S’intéresser aux rondes ?
Pourquoi donc la presse féminine s’intéresse-t-elle aux rondes ? Mais parce que la presse féminine s’intéresserait à la maçonnerie ou à l’élevage de loutres si ça lui rapportait quelque chose. Les « rondes » sont une cible marketing trop longtemps négligée. Certes, se dit-on en conférence de rédaction, les « rondes » sont couvertes d’un gras méprisable, mais elles ont aussi un portefeuille. Et si la taille des complexes des rondes est proportionnelle à celle de leur tour de cuisse, alors cette population est une véritable mine d’or. N’étant plus à une contradiction près, la presse féminine, alternativement, les pousse à « s’assumer », et les aide à « s’en sortir ». Sa stratégie ? Leur enjoindre de n’acheter que les vêtements de marque dont elle fait la promotion (les rondes doivent opter pour la qualité, et rien que la qualité, dixit Biba), d’en acheter beaucoup (au moins autant que les femmes « normales »), de prendre soin d’elles (acheter les produits de beauté de ceux qui financent les magazines féminins), et leur coller mine de rien suffisamment de complexes pour leur donner envie de « dévorer » ses articles de psycho de bazar et ses dossiers « spécial minceur ».

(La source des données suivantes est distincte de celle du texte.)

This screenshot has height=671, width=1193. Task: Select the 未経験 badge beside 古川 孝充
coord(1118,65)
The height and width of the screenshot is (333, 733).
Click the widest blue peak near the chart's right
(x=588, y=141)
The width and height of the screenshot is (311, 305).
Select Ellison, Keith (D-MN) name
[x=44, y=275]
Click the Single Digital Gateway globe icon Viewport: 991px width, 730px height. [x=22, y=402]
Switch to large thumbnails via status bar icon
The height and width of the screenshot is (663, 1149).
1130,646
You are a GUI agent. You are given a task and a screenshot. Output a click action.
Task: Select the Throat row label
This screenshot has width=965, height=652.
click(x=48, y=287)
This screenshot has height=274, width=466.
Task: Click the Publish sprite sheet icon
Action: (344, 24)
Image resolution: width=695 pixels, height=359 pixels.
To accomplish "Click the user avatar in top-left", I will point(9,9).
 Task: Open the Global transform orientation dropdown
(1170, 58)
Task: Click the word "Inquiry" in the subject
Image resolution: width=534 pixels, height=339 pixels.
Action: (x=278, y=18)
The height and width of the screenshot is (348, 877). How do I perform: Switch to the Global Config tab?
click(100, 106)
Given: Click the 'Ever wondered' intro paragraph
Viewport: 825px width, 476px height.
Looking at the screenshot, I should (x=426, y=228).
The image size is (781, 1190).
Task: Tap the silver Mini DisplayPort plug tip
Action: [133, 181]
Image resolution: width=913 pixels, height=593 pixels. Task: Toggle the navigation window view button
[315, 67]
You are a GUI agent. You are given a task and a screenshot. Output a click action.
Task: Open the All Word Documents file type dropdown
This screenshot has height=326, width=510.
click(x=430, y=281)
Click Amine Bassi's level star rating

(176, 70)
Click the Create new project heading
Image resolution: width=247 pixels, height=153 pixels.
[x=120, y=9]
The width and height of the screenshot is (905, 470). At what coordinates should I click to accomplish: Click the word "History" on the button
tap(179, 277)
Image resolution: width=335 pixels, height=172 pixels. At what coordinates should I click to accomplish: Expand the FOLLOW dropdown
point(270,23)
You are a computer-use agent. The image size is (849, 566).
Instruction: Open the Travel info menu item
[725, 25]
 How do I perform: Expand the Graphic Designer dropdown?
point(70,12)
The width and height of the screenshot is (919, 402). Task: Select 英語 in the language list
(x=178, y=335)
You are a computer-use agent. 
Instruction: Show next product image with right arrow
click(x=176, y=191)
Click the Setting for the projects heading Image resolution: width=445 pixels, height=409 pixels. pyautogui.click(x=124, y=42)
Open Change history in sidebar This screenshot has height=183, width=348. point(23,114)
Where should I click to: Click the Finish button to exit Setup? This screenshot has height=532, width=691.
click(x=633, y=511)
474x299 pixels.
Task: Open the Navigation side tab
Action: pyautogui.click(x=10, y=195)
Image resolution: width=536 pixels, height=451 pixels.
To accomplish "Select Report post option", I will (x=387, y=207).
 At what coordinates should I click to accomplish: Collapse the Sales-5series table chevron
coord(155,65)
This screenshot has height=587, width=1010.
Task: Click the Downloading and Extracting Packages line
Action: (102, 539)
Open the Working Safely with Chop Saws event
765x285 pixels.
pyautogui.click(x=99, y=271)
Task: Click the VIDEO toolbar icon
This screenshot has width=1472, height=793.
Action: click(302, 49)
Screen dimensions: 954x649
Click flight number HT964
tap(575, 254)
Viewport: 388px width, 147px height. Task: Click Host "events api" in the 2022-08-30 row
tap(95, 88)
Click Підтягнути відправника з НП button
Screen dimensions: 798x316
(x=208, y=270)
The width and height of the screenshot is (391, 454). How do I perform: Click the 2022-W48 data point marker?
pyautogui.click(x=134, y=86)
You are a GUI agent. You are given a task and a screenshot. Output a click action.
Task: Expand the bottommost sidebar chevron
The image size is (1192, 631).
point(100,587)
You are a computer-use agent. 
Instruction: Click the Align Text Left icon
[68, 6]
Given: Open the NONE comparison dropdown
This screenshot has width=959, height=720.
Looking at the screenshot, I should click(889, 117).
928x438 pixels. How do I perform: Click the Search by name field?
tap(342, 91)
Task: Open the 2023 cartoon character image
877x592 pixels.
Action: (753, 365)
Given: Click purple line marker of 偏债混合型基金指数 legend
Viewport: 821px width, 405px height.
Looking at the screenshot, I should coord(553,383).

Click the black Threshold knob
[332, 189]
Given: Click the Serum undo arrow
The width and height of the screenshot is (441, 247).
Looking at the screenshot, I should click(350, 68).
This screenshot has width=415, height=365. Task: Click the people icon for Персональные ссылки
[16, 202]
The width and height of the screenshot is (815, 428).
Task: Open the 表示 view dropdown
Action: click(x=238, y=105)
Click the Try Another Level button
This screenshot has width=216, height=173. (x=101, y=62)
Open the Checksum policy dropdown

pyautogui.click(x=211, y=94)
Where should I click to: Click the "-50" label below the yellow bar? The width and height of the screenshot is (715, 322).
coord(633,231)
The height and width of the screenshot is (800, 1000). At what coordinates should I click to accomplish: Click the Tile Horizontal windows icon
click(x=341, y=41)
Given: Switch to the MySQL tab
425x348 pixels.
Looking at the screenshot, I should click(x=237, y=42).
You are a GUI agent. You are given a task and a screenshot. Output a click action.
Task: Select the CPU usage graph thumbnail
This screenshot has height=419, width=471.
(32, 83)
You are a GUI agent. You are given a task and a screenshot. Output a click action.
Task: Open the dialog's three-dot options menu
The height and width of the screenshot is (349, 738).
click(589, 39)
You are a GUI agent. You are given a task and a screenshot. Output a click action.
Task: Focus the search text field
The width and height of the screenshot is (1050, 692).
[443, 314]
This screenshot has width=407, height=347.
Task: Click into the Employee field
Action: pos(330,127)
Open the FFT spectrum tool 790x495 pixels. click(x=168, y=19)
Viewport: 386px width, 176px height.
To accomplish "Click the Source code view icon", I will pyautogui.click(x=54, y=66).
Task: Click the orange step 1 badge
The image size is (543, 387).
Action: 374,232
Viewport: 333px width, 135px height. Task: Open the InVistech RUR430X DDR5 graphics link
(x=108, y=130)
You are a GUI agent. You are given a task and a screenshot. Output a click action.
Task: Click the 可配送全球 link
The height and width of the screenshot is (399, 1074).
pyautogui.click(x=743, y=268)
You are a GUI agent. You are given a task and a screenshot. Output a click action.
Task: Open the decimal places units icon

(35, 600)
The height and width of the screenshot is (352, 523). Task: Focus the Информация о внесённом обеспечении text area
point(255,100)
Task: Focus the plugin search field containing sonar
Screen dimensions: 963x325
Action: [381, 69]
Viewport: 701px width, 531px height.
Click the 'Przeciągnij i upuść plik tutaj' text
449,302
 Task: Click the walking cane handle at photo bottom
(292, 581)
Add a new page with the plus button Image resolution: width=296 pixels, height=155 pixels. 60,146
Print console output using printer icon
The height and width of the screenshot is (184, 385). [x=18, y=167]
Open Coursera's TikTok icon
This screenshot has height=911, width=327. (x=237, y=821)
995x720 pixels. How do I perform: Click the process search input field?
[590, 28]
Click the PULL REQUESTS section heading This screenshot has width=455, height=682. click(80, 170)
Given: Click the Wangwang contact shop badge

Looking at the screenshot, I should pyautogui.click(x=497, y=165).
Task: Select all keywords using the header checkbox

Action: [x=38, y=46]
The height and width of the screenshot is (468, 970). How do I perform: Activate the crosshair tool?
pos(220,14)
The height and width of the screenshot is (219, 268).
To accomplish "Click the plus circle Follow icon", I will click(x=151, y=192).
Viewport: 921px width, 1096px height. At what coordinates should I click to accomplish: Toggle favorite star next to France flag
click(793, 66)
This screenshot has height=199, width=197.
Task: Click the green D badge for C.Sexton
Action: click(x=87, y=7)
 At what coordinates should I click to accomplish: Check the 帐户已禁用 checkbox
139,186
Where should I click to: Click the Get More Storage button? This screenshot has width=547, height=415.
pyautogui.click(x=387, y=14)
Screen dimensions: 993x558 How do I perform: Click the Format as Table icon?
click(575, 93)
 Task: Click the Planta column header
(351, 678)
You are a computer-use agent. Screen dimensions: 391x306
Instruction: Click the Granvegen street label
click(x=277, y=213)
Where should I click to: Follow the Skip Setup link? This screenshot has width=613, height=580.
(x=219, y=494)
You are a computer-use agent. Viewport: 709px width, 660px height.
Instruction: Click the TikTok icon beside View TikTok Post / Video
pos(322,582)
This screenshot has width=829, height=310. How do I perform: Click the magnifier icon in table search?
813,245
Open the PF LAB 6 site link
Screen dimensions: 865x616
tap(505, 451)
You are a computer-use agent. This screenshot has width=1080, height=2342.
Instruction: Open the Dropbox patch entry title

Heureusement, il reste encore de courageuses dissidentes qui résistent à cette décadence hyperlipidique. Saluons par exemple la chroniqueuse Marie Sigaud, et son cri salutaire poussé dans les colonnes du Nouvelobs.com [1], pour sauver la patrie de l’élégance et de la mode de cette dangereuse dérive adipeuse. Tranquillement assise devant son ordinateur, elle a assisté à un spectacle si atroce que ses yeux se sont mis à saigner. En cause, une publicité de lingerie pour femmes s’habillant en taille 42 et plus :
« Si vous ne l’avez pas vue [la publicité pour la lingerie], vous ne connaissez pas votre bonheur. C’est un clip qui met en scène une femme trop grosse, pardon, bien en chair, ou mieux présentant une surcharge pondérale. Et elle danse. À la limite, elle ne bougerait pas, ce serait encore tolérable. Mais non, elle remue. Et ses formes plus que plantureuses aussi. Bien que corsetées, contenues par tous les moyens textiles modernes, ses chairs flottent et le résultat me révulse. »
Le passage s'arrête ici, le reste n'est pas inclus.